Exercise data |
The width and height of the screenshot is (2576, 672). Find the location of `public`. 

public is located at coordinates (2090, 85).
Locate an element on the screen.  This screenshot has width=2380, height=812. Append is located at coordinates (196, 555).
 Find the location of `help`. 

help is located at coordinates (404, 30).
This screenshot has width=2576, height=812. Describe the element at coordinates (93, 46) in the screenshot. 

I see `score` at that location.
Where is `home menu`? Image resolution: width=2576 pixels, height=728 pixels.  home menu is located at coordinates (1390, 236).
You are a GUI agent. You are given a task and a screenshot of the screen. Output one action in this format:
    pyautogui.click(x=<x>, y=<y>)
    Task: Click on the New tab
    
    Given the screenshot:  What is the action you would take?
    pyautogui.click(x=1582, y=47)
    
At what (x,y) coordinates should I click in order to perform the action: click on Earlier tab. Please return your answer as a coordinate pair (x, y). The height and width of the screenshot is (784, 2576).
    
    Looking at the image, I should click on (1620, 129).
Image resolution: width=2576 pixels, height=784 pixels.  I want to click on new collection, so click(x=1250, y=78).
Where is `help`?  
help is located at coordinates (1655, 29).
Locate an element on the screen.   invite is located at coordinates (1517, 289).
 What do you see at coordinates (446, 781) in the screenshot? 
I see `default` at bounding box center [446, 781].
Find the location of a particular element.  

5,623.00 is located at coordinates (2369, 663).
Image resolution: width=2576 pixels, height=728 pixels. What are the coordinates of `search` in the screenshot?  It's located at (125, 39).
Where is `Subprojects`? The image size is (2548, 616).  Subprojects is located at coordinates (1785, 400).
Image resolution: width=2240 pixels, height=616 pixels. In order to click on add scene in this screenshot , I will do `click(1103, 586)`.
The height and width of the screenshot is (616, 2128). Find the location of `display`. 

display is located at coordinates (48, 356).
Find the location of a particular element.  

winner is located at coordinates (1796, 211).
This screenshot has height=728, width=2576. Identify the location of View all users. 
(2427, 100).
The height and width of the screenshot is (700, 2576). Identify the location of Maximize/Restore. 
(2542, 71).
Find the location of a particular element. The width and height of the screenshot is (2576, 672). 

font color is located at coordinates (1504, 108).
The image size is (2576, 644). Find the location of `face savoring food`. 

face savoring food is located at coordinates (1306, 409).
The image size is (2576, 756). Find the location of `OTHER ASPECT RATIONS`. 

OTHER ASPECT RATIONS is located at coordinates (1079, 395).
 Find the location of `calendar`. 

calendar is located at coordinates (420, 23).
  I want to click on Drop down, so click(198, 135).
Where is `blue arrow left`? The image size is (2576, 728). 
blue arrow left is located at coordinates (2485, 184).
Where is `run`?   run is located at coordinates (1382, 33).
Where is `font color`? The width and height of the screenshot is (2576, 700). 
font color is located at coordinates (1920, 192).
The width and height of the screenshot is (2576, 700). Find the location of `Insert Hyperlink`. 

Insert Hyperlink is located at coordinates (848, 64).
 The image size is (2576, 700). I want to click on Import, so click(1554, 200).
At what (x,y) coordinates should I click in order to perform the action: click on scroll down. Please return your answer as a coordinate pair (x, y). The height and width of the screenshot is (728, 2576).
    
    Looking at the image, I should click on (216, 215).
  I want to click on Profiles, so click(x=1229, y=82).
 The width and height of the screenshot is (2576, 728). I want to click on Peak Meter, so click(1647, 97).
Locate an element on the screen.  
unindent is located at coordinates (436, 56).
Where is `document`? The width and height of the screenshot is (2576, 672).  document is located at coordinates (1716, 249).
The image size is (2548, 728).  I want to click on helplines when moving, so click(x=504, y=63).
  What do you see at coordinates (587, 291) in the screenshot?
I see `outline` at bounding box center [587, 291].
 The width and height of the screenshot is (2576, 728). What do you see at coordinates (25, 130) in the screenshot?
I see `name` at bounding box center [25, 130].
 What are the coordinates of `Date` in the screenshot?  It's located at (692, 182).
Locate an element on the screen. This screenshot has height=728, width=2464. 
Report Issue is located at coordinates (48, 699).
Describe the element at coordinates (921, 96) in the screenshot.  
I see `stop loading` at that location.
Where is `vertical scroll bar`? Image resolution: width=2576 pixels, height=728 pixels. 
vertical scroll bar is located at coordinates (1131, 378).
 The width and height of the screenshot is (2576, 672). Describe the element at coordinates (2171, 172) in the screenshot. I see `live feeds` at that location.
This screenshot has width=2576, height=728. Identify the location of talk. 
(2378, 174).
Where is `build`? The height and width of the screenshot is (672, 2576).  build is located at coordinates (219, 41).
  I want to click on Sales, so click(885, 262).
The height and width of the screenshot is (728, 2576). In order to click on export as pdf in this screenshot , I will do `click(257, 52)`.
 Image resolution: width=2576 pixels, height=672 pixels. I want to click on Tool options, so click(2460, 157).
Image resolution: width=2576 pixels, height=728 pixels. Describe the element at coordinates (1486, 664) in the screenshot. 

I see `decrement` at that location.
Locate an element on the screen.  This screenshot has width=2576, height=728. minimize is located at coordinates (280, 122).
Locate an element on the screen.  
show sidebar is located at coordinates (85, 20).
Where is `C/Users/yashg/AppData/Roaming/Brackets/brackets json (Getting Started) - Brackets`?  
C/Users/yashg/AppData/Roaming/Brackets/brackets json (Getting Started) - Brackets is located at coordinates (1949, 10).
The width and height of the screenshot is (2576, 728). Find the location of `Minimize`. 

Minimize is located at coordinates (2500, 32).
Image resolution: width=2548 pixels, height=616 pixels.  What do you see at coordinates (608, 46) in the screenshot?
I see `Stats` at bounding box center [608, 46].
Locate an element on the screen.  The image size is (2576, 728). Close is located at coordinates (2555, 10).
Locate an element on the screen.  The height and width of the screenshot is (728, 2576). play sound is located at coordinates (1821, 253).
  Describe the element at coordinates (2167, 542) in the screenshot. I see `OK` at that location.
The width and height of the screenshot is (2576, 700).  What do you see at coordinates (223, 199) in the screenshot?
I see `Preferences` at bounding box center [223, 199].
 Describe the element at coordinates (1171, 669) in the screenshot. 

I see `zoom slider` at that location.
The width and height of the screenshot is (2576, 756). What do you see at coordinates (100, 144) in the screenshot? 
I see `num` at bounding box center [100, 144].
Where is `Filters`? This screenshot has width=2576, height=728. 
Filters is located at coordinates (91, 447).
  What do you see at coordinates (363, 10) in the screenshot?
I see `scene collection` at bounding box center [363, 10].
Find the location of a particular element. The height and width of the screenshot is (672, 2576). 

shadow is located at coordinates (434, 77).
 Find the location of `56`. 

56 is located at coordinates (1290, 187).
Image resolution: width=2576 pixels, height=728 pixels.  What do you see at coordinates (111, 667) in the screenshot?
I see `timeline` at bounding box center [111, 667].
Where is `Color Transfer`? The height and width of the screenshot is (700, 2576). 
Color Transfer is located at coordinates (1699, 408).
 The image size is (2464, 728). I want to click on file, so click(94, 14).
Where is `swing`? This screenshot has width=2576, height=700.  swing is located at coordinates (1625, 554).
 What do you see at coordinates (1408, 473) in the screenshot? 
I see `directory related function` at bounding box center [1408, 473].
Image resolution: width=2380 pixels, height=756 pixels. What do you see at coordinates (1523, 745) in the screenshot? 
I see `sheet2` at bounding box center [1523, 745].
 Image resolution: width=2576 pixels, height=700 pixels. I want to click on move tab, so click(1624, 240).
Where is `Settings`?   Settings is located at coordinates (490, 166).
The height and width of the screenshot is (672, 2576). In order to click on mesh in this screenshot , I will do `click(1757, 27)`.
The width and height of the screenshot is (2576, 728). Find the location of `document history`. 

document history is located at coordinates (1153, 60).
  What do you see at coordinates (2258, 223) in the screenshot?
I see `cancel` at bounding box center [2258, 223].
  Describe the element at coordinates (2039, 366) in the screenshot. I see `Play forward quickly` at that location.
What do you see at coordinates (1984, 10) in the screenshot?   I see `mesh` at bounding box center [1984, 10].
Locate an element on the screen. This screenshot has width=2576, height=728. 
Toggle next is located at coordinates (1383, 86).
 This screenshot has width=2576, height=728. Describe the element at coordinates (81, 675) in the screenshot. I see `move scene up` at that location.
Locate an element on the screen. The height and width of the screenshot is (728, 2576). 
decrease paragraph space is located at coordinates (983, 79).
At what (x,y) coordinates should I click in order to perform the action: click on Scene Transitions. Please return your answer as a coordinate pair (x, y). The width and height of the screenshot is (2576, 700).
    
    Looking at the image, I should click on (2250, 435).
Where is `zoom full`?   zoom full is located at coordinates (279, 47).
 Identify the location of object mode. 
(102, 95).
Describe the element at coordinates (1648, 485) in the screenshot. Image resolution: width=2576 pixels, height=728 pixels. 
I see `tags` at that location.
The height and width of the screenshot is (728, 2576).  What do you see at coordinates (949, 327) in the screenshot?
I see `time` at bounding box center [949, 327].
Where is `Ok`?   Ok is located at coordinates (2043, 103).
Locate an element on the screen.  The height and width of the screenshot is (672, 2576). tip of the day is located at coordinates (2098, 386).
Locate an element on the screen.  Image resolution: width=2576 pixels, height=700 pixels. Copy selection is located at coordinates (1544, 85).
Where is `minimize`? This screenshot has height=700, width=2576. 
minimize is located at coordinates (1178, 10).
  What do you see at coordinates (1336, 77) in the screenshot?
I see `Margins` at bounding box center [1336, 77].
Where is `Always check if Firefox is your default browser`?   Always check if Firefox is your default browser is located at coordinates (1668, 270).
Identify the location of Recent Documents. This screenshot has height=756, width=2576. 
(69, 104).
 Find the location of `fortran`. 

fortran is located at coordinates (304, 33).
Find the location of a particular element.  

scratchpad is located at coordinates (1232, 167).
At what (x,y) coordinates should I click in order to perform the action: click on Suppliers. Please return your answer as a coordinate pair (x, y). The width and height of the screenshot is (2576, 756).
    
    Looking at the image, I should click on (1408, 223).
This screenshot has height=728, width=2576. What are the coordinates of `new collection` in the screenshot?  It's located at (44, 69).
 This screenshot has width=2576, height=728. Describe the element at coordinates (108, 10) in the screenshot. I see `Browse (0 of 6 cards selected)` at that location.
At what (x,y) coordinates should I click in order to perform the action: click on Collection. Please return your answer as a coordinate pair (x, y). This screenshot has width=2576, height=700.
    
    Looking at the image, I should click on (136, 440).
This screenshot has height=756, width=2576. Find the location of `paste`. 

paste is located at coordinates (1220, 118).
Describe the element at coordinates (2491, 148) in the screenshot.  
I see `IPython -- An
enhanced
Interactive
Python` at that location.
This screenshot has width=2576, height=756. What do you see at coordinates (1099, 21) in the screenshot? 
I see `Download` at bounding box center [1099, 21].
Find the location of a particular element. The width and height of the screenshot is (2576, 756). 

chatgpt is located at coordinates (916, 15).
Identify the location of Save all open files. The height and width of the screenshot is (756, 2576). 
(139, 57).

Stated task |
Please copy out the material above word for word, beginning at the line that contains "Identify the location of Save" and stopping after its last line.

Output for this task |
Identify the location of Save all open files. The height and width of the screenshot is (756, 2576). 
(139, 57).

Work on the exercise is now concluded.